** LISTING **
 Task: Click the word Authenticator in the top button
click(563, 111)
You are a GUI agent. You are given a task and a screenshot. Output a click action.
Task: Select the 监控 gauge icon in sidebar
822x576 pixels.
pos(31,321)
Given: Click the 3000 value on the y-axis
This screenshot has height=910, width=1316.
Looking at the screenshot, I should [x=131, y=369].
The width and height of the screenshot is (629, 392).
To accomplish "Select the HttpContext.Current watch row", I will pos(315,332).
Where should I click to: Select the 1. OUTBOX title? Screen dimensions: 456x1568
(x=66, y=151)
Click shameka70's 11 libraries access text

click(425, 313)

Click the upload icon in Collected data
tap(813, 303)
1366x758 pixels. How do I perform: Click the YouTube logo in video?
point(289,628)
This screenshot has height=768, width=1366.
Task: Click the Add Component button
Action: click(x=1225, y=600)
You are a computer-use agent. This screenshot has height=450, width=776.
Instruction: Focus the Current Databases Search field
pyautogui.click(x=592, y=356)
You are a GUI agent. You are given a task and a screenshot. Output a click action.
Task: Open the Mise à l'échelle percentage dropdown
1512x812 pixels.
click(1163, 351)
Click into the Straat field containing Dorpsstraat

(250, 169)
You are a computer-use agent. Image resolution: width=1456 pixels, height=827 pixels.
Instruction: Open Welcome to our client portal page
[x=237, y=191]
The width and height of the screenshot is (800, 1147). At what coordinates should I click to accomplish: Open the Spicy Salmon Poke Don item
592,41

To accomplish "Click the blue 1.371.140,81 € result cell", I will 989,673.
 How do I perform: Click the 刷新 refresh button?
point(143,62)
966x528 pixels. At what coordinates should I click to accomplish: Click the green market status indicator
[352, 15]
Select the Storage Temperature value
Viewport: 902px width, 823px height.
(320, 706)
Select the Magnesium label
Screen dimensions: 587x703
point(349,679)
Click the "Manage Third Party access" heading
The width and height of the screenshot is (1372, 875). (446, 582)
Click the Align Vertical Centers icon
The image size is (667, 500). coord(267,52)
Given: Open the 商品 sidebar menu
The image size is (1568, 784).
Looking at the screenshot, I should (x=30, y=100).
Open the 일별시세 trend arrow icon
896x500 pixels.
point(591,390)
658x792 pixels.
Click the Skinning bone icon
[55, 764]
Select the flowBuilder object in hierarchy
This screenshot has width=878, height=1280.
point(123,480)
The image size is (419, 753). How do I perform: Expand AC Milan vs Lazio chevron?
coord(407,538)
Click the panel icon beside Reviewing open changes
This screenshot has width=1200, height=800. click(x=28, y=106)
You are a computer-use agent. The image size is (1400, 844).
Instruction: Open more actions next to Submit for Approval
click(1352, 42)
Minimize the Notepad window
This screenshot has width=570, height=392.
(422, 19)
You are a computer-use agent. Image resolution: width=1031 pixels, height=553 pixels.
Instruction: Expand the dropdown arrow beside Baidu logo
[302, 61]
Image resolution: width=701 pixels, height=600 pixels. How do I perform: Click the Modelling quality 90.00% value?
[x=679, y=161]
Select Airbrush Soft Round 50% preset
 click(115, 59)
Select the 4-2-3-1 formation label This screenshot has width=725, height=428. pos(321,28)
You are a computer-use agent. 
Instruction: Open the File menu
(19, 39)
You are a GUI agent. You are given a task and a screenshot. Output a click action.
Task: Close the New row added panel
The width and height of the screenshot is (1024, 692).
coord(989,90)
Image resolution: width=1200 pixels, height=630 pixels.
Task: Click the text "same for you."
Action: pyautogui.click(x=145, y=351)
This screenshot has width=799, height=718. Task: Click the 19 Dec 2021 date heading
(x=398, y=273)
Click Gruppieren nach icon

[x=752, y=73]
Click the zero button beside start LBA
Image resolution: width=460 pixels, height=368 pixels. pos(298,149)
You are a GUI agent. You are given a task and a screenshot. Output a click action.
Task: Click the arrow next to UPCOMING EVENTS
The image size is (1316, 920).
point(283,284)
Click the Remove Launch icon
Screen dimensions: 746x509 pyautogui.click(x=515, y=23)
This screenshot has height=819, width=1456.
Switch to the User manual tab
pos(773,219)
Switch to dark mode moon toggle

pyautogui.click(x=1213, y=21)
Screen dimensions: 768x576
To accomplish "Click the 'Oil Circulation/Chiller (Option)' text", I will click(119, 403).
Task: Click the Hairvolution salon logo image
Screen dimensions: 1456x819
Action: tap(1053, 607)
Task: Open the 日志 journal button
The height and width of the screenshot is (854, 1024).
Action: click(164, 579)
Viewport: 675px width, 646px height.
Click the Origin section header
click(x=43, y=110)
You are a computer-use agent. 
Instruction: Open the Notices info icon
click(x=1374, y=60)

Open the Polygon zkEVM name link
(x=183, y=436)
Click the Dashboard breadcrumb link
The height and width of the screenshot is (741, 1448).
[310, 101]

** WHAT IS BEING ASKED **
How would you rewrite the items from the line with "Select the 4-2-3-1" up to and including the line with "point(283,284)" as a JSON list of strings, one string per line, leaving out blank lines?

** TASK OUTPUT **
[
  "Select the 4-2-3-1 formation label This screenshot has width=725, height=428. pos(321,28)",
  "You are a computer-use agent. ",
  "Instruction: Open the File menu",
  "(19, 39)",
  "You are a GUI agent. You are given a task and a screenshot. Output a click action.",
  "Task: Close the New row added panel",
  "The width and height of the screenshot is (1024, 692).",
  "coord(989,90)",
  "Image resolution: width=1200 pixels, height=630 pixels.",
  "Task: Click the text \"same for you.\"",
  "Action: pyautogui.click(x=145, y=351)",
  "This screenshot has width=799, height=718. Task: Click the 19 Dec 2021 date heading",
  "(x=398, y=273)",
  "Click Gruppieren nach icon",
  "[x=752, y=73]",
  "Click the zero button beside start LBA",
  "Image resolution: width=460 pixels, height=368 pixels. pos(298,149)",
  "You are a GUI agent. You are given a task and a screenshot. Output a click action.",
  "Task: Click the arrow next to UPCOMING EVENTS",
  "The image size is (1316, 920).",
  "point(283,284)"
]